Here I am confused again.
This state of confusion is nothing new, but maybe somewhere in my past I was just better at living in this state than I am now. For some reason, I began pondering Christmas as the time of year to survive. How can a time that we are supposed to look forward to become a time that is dreaded? I realize this is not a new idea, but it is more common than I would like it to be. Then I began speculating what if I could take a step toward changing this attitude.
The holidays can be overwhelming especially Christmas. There seems there is always so much to do, but with some preparation a mindset of humdrum can be prevented and the notion of survival avoided. I know this because I always survived the holidays. I didn’t have to work at it. Matter of fact survival was easy. If I accepted everything as it is and attempted nothing novel or innovative, it just happened. Hmmm…. If survival happens, why are there programs and presentations about something that just happens?
My wonderment didn’t stop there, but instead it was intensified when I was asked to give such a presentation. (And then I was asked 3 more times.) The request was clear. The title was somewhat less severe as “surviving the holidays”, but the information that was asked for appeared the same. The basic question to be answered was “how to cope with the holidays”.
The question permeated my mind. I hated to believe that coping with the holidays was the norm. I believe Christmas is a time for so much more. My reflections revealed a part of me pining for Christmases long ago. I found myself languished in remembering moments that would not be recommended for repetition or standards of advice, but these moments if forgotten would leave gaping holes in who I am now. In my mind’s eye, I remember the challenges of decorating our home including testing all the lights and hoping that once they were put onto the tree they would stay lit. I remember making a wish list for Santa out of Montgomery Ward’s Christmas catalog and consciously ignoring writing a letter to him. Yet every Christmas Eve, I never forgot to leave cookies and milk on the dining room table. I remember the living room overflowing with presents on Christmas morning. This overflow didn’t stop with gifts, but continued in huge meals, a variety of desserts and a double-digit assortment of Christmas cookies.

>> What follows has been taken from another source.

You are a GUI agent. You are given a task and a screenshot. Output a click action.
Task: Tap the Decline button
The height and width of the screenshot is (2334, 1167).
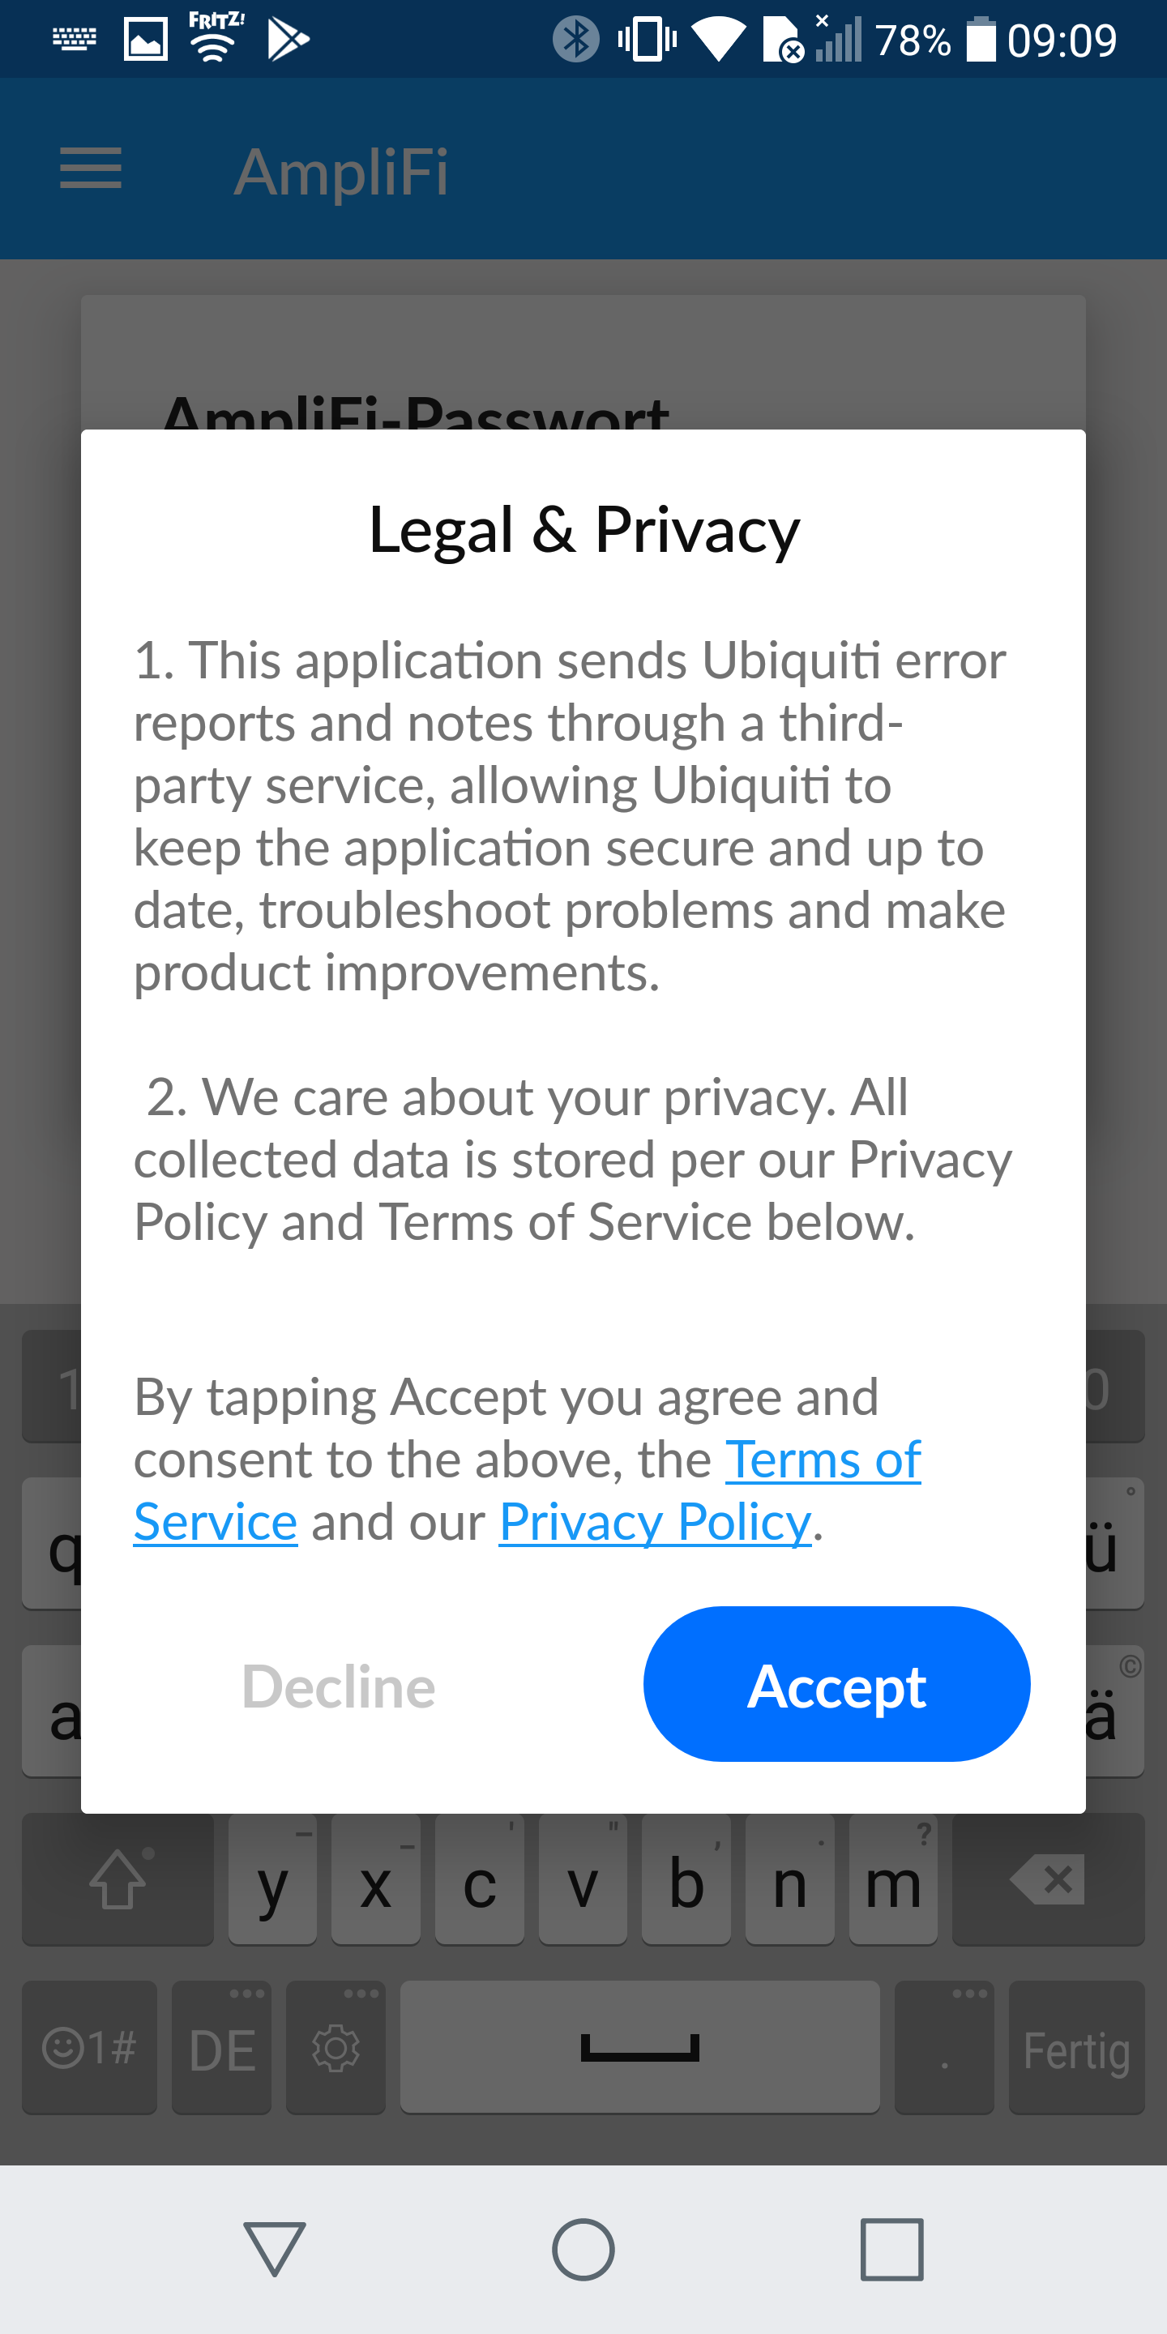pyautogui.click(x=339, y=1686)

I remember the feeling of hustle and bustle throughout the season. Gifts at Christmas were always a symbol of love and appreciation. The events that took up weeks of consistent practice finally coming to fruition. I remember the shopping or making items for everyone, but everyone really turned into themes for groups of people. Themes ranged from less individualized items to more personal items based on gender or age brackets. For example, I remember buying candles one year and a different year making candles with ice cubes and milk cartons. These gifts were given to teachers as well as grandparents. I followed the same pattern with flannel shirts that were given to male family members. One year I made the shirts and for many years I bought them.
These examples do not even approach the idea of holiday survival. I pushed on. Things changed somewhat when I became a wife, then a parent. Due to working outside the home my whole life, I was not the homebody who continued holiday traditions that in some families get passed along for years whether anyone likes them or not. I enjoy celebration. I loved attending holiday programs at the schools and seeing my children up on stage with their peers. I enjoyed finding new events as a way of celebrating this time in the community. I loved making crafts as gifts as either a personal project or family affair. I enjoy giving to organizations who collect from the community for those in need. I loved participating at all that I could. I never once defined it as survival.
So, is it possible to thrive while living through the holidays? Living includes good times for some while hard times for others. Living includes the fantasy created for children which may be stressful work for others. Living includes disparity in expectations and assumptions. Living includes losses that are obvious and some that are obscure. What I discovered in my remembrance, I needed all of it. What I shared in my presentation was the invitation to thrive through the holidays. The discussion was centered on preparation. I think people assume preparation is equal to planning. It is not. We can prepare and not do anything. We can make plans and never prepare. This holiday season I invite you to….
- prepare by being flexible in your perceptions;
- prepare with openness that things may be different;
- prepare by setting aside time for solitude and gratitude and thanksgiving;
- prepare with reflection and wonderment about what you believe Christmas to be;
- prepare by participating in large or small ways with the heart that cares;
- prepare with the possibility that something new can be a tradition too.